*** Opening of MATERIAL FOR THE TASK ***

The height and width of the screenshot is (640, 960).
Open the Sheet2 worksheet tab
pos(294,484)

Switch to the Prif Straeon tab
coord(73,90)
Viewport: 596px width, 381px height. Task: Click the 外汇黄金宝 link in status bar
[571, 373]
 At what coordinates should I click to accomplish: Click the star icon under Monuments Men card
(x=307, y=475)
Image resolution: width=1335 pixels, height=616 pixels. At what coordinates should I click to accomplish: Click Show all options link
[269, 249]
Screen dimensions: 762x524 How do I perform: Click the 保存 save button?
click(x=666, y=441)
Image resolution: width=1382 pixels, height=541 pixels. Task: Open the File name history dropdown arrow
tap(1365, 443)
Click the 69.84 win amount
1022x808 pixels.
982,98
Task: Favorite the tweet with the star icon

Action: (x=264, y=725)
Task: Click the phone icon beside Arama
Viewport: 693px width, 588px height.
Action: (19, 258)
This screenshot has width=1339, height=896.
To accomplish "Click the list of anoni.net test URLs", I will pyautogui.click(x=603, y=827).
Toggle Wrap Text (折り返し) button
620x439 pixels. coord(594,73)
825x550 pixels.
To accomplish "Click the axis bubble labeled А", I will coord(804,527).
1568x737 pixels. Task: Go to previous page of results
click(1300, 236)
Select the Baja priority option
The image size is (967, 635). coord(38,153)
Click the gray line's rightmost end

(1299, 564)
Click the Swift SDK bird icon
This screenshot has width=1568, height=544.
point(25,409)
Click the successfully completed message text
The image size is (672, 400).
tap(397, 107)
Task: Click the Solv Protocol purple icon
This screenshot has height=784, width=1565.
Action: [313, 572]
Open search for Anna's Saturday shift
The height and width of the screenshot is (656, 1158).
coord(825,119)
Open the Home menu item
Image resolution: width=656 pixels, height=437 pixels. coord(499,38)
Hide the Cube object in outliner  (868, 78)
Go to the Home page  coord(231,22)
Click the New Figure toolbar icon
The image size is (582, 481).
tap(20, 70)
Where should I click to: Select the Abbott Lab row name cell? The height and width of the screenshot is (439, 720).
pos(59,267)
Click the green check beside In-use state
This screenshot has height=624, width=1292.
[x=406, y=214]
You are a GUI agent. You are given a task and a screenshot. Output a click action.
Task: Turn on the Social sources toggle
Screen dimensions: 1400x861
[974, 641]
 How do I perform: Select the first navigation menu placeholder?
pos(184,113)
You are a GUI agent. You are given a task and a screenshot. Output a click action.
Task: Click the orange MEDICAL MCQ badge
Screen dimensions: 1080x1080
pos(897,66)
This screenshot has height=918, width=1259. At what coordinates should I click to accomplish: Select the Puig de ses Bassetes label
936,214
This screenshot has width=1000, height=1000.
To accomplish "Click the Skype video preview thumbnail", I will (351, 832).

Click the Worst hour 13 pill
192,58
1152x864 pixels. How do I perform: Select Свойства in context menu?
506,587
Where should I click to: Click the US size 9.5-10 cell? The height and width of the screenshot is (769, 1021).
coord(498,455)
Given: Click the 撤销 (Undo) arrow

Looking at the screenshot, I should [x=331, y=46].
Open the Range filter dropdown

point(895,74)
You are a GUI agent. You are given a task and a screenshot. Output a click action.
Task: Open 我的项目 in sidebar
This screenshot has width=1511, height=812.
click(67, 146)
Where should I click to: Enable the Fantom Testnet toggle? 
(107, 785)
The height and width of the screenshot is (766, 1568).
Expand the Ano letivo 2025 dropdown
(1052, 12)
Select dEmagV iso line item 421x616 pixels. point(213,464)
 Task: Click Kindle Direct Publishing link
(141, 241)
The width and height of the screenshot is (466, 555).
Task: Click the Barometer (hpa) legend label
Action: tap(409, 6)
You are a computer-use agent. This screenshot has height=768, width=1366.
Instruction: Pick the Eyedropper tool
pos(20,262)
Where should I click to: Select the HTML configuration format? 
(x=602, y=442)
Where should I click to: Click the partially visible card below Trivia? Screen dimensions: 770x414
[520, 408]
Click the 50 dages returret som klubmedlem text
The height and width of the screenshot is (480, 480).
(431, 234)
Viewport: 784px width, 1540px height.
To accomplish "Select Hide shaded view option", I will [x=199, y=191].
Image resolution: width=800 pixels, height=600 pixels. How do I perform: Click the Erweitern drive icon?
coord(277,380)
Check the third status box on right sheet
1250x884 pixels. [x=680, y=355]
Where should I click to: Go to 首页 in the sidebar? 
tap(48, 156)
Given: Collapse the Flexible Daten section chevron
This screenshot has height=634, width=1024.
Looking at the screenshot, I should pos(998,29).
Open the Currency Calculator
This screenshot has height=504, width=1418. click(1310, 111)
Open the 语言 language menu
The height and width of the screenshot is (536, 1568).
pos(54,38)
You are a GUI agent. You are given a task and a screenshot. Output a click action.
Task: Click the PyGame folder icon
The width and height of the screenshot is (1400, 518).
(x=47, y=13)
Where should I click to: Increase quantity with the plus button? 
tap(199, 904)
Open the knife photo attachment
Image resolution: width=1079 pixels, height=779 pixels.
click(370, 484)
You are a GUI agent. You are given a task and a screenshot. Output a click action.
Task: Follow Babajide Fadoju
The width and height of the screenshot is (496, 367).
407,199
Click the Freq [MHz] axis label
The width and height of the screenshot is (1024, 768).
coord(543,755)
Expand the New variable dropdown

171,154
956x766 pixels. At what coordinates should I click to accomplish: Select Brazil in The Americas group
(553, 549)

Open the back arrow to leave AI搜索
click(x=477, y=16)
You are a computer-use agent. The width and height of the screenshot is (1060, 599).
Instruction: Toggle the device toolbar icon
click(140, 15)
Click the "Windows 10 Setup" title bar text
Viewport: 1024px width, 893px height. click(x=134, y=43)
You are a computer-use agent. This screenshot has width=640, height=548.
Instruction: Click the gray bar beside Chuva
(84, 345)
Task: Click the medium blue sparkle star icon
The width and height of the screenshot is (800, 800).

*** Close of MATERIAL FOR THE TASK ***

### PROBLEM STATEMENT
Retype the whole listing exactly.

### RESPONSE TO THE TASK
The height and width of the screenshot is (640, 960).
Open the Sheet2 worksheet tab
pos(294,484)

Switch to the Prif Straeon tab
coord(73,90)
Viewport: 596px width, 381px height. Task: Click the 外汇黄金宝 link in status bar
[571, 373]
 At what coordinates should I click to accomplish: Click the star icon under Monuments Men card
(x=307, y=475)
Image resolution: width=1335 pixels, height=616 pixels. At what coordinates should I click to accomplish: Click Show all options link
[269, 249]
Screen dimensions: 762x524 How do I perform: Click the 保存 save button?
click(x=666, y=441)
Image resolution: width=1382 pixels, height=541 pixels. Task: Open the File name history dropdown arrow
tap(1365, 443)
Click the 69.84 win amount
1022x808 pixels.
982,98
Task: Favorite the tweet with the star icon

Action: (x=264, y=725)
Task: Click the phone icon beside Arama
Viewport: 693px width, 588px height.
Action: (19, 258)
This screenshot has width=1339, height=896.
To accomplish "Click the list of anoni.net test URLs", I will pyautogui.click(x=603, y=827).
Toggle Wrap Text (折り返し) button
620x439 pixels. coord(594,73)
825x550 pixels.
To accomplish "Click the axis bubble labeled А", I will coord(804,527).
1568x737 pixels. Task: Go to previous page of results
click(1300, 236)
Select the Baja priority option
The image size is (967, 635). coord(38,153)
Click the gray line's rightmost end

(1299, 564)
Click the Swift SDK bird icon
This screenshot has width=1568, height=544.
point(25,409)
Click the successfully completed message text
The image size is (672, 400).
tap(397, 107)
Task: Click the Solv Protocol purple icon
This screenshot has height=784, width=1565.
Action: [313, 572]
Open search for Anna's Saturday shift
The height and width of the screenshot is (656, 1158).
coord(825,119)
Open the Home menu item
Image resolution: width=656 pixels, height=437 pixels. coord(499,38)
Hide the Cube object in outliner  (868, 78)
Go to the Home page  coord(231,22)
Click the New Figure toolbar icon
The image size is (582, 481).
tap(20, 70)
Where should I click to: Select the Abbott Lab row name cell? The height and width of the screenshot is (439, 720).
pos(59,267)
Click the green check beside In-use state
This screenshot has height=624, width=1292.
[x=406, y=214]
You are a GUI agent. You are given a task and a screenshot. Output a click action.
Task: Turn on the Social sources toggle
Screen dimensions: 1400x861
[974, 641]
 How do I perform: Select the first navigation menu placeholder?
pos(184,113)
You are a GUI agent. You are given a task and a screenshot. Output a click action.
Task: Click the orange MEDICAL MCQ badge
Screen dimensions: 1080x1080
pos(897,66)
This screenshot has height=918, width=1259. At what coordinates should I click to accomplish: Select the Puig de ses Bassetes label
936,214
This screenshot has width=1000, height=1000.
To accomplish "Click the Skype video preview thumbnail", I will (351, 832).

Click the Worst hour 13 pill
192,58
1152x864 pixels. How do I perform: Select Свойства in context menu?
506,587
Where should I click to: Click the US size 9.5-10 cell? The height and width of the screenshot is (769, 1021).
coord(498,455)
Given: Click the 撤销 (Undo) arrow

Looking at the screenshot, I should [x=331, y=46].
Open the Range filter dropdown

point(895,74)
You are a GUI agent. You are given a task and a screenshot. Output a click action.
Task: Open 我的项目 in sidebar
This screenshot has width=1511, height=812.
click(67, 146)
Where should I click to: Enable the Fantom Testnet toggle? 
(107, 785)
The height and width of the screenshot is (766, 1568).
Expand the Ano letivo 2025 dropdown
(1052, 12)
Select dEmagV iso line item 421x616 pixels. point(213,464)
 Task: Click Kindle Direct Publishing link
(141, 241)
The width and height of the screenshot is (466, 555).
Task: Click the Barometer (hpa) legend label
Action: tap(409, 6)
You are a computer-use agent. This screenshot has height=768, width=1366.
Instruction: Pick the Eyedropper tool
pos(20,262)
Where should I click to: Select the HTML configuration format? 
(x=602, y=442)
Where should I click to: Click the partially visible card below Trivia? Screen dimensions: 770x414
[520, 408]
Click the 50 dages returret som klubmedlem text
The height and width of the screenshot is (480, 480).
(431, 234)
Viewport: 784px width, 1540px height.
To accomplish "Select Hide shaded view option", I will [x=199, y=191].
Image resolution: width=800 pixels, height=600 pixels. How do I perform: Click the Erweitern drive icon?
coord(277,380)
Check the third status box on right sheet
1250x884 pixels. [x=680, y=355]
Where should I click to: Go to 首页 in the sidebar? 
tap(48, 156)
Given: Collapse the Flexible Daten section chevron
This screenshot has height=634, width=1024.
Looking at the screenshot, I should pos(998,29).
Open the Currency Calculator
This screenshot has height=504, width=1418. click(1310, 111)
Open the 语言 language menu
The height and width of the screenshot is (536, 1568).
pos(54,38)
You are a GUI agent. You are given a task and a screenshot. Output a click action.
Task: Click the PyGame folder icon
The width and height of the screenshot is (1400, 518).
(x=47, y=13)
Where should I click to: Increase quantity with the plus button? 
tap(199, 904)
Open the knife photo attachment
Image resolution: width=1079 pixels, height=779 pixels.
click(370, 484)
You are a GUI agent. You are given a task and a screenshot. Output a click action.
Task: Follow Babajide Fadoju
The width and height of the screenshot is (496, 367).
407,199
Click the Freq [MHz] axis label
The width and height of the screenshot is (1024, 768).
coord(543,755)
Expand the New variable dropdown

171,154
956x766 pixels. At what coordinates should I click to accomplish: Select Brazil in The Americas group
(553, 549)

Open the back arrow to leave AI搜索
click(x=477, y=16)
You are a computer-use agent. The width and height of the screenshot is (1060, 599).
Instruction: Toggle the device toolbar icon
click(140, 15)
Click the "Windows 10 Setup" title bar text
Viewport: 1024px width, 893px height. click(x=134, y=43)
You are a computer-use agent. This screenshot has width=640, height=548.
Instruction: Click the gray bar beside Chuva
(84, 345)
Task: Click the medium blue sparkle star icon
The width and height of the screenshot is (800, 800).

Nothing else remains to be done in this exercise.